During an in-store performance at the Hall of Fame's gift shop, Carlene dusted off a handful of her mid-1990s country hits, including the 1993 Top 5 'Every Little Thing.' She also regaled the crowd with humorous stories of traveling with her grandmother and her young sister Rosey, who would play in the floorboards of the car driven -- often at breakneck speed -- by her grandmother. That memory became the subject of one of the songs Carlene performed, 'Me and the Wildwood Rose,' from her Grammy-nominated 1990 album, 'I Fell in Love.' She also introduced several songs from her outstanding new album 'Stronger.' Not surprisingly, Carlene at times appeared overcome with emotion, particularly as she performed the album's devastating title track about sister Rosey's tragic death in 2003, which occurred just months after the loss of her mother June Carter Cash, her stepfather Johnny Cash, and the drug-related death of her longtime boyfriend, Howie Epstein (former bass player for Tom Petty and the Heartbreakers).
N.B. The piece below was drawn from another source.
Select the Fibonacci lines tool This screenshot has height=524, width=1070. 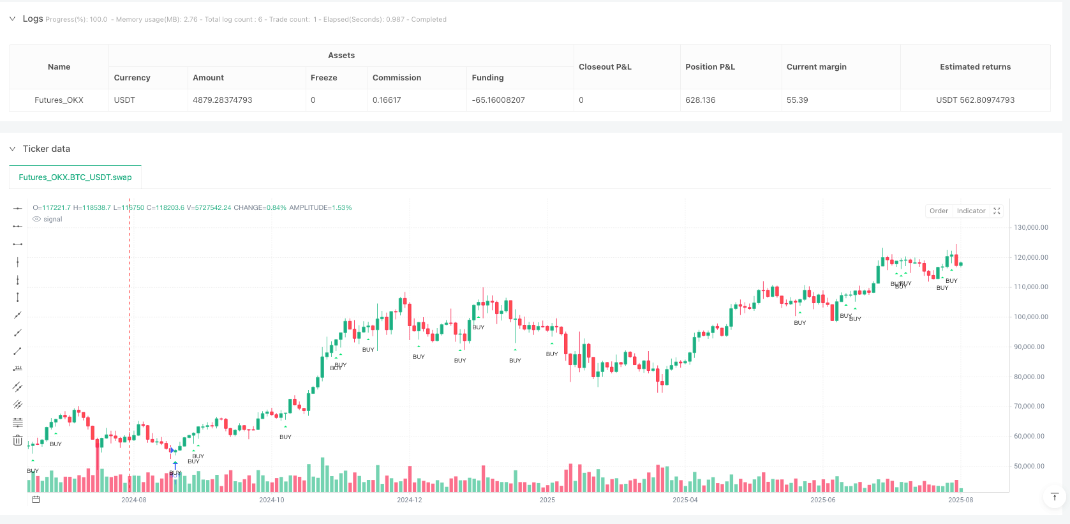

But rather than dwelling on the overwhelming grief and personal challenges she's faced over the past several years, Carlene, who married for a fourth time in 2006 to musician and actor Joe Breen, took inspiration from portraying her mother in a musical called 'Wildwood Flowers,' and turned it into an album full of redemption and hope. Writing most of the songs for 'Stronger' in a six-month period, Carlene recorded the demos with younger brother John Carter Cash, then worked on them over the phone with musician-producer John McFee (Doobie Brothers, Southern Pacific), before going into the studio.
"Any time I'm here, I feel like I'm in the holy church. I walk [in there] where it says 'Will the Circle Be Unbroken,' and my 'peeps' are in there," Carlene told The Boot of her Hall of Fame visit. "I usually have a few tears. It's a breathless kind of feeling when I go in that room. The words 'Will the Circle Be Unbroken' are not there by accident. It's really what music is supposed to be about -- faith and hope and family -- and being a little feisty, which Grandma definitely was. I just think about her being a little 16-year-old girl playing that guitar up there in the mountain. It's inspiring."
It also gave Carlene a chance to ponder her own legacy, and the lessons her ancestors taught her.
"One of the things I really was instilled with was to be myself, and to carry on the legacy in my own way," Carlene said. "I didn't have to be just like them. Music just goes on and on, and it's supposed to be that way. That's what I was taught. At the same time, I want to help people remember all [my family] had to do with music."